La clave de la mitología vasca y, por lo tanto, de nuestra mentalidad tradicional está en Mari, la figura central del imaginario colectivo. Pero ¿Quién es Mari? Según J.M. de Barandiarán, Mari es un genio femenino o un ser sagrado (numen) que acapara muchas y diversas funciones, hasta el punto de ser considerada la deidad máxima. Sin embargo, esta divinidad no es globalizadora ni abstracta, sino implicada y coimplicadora, ya que asienta sus reales en simas y montañas, cuevas y recovecos bien localizados; Mari de Aralar, la Dama de Amboto, la Santa de la Cueva, La Señora de Muno, La señorita de Lizarraga…

El propio nombre de esta divinidad vasca es Mari o Amari, Maya o Amaya, lo que emparenta con ama “madre”. Y es que Mari es un arquetipo o símbolo radical de la tierra Madre; su personificación humana es consecuente, como mujer ricamente vestida y rodeada de oro y riquezas, cuyo hábitat específico es, de forma expresiva, el “interior” de la tierra – las grutas o cavernas - . Se trata, en efecto, de una diosa: la Naturaleza personificada, la Diosa Madre de la mitología vasca, a la que se rinde culto mediante rituales y ofrendas. De aquí que aparezca en la mitología vasca como la maga o hechicera animadora de los “cuatro reinos y de los cuatro elementos”:

“ El reino mineral” aparece transitado por Mari y sus huellas (oquedades), símbolos (forma petrificada en estalagmitas o en peñas sagradas como Amabrijina), mansiones ( cuevas y cavernas), señales (solares o lunares)…
El reino vegetal” aparece animado por Mari y sus símbolos: árboles sagrados o en llamas, Árbol de Gernika, hierbas medicinales…
El reino animal” aparece encarnado por Mari y sus símbolos: la vaca y el macho cabrío, toros y caballos, cuervos y buitres…

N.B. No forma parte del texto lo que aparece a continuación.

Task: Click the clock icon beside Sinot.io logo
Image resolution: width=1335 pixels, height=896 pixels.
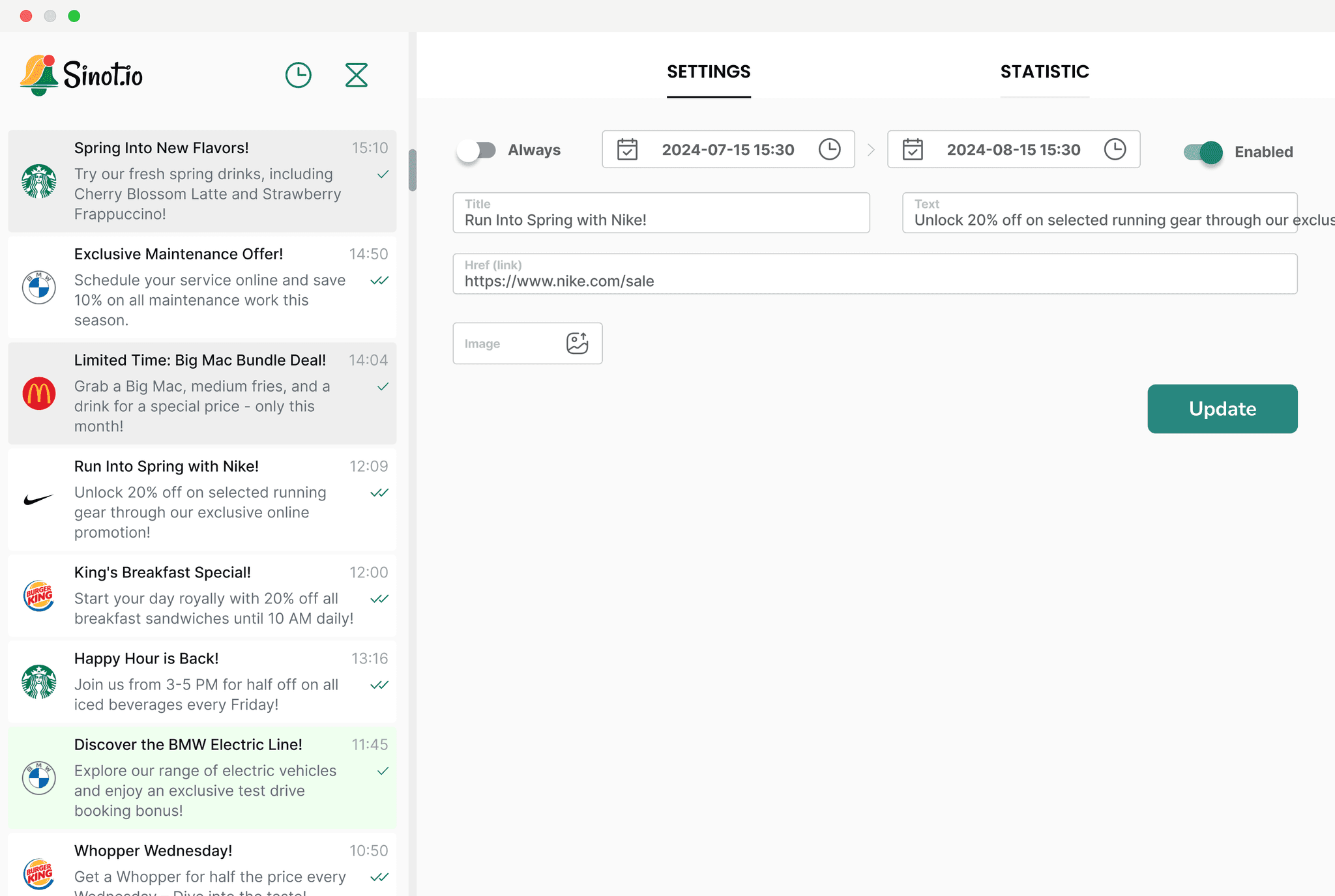Action: (298, 75)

Finalmente “ el reino humano” aparece focalizado por Mari y sus mandamientos, oráculos y rituales, beneficios y maleficios, recompensas o venganzas.
Esta implicación de Mari en los cuatro reinos continúa en su involucración en los cuatro elementos.
El elemento tierra está cohabitado por Mari cuyas moradas son cuevas y montañas y cuya actividad dirige desde las propias entrañas terráceas.
El elemento agua está imbricado con Mari, que vive en el fondo húmedo de las grutas, regulando las lluvias y la fertilidad (tempestad, sequía, arco iris…)
El elemento fuego está animado por Mari, la cual aparece como mujer en llamas o surcando el cielo como hoz o media Luna de fuego; además domina la actividad eléctrica de la atmosfera.
El elemento aire está invadido por Mari, que aparece cual ráfaga de viento o nube blanca, sobrevolando el cielo o firmamento sobre un carro tirado por caballos y convocando vientos y tempestades.
La escena primordial que protagoniza Mari sentada en la cocina de su cueva peinándose junto al fuego o bien sentada al sol de la puerta de la caverna. El peine de oro que porta en su mano derecha simboliza la vida y la claridad solar, mientras que el pálido espejo que porta en la izquierda simboliza la muerte y la oscuridad lunar. De este modo, Mari se presenta mitológicamente como la diosa de la vida y la muerte y se sitúa en el medio de lo vital y lo mortal, el día y la noche, el bien y el mal, lo positivo y lo negativo, el sí y el no.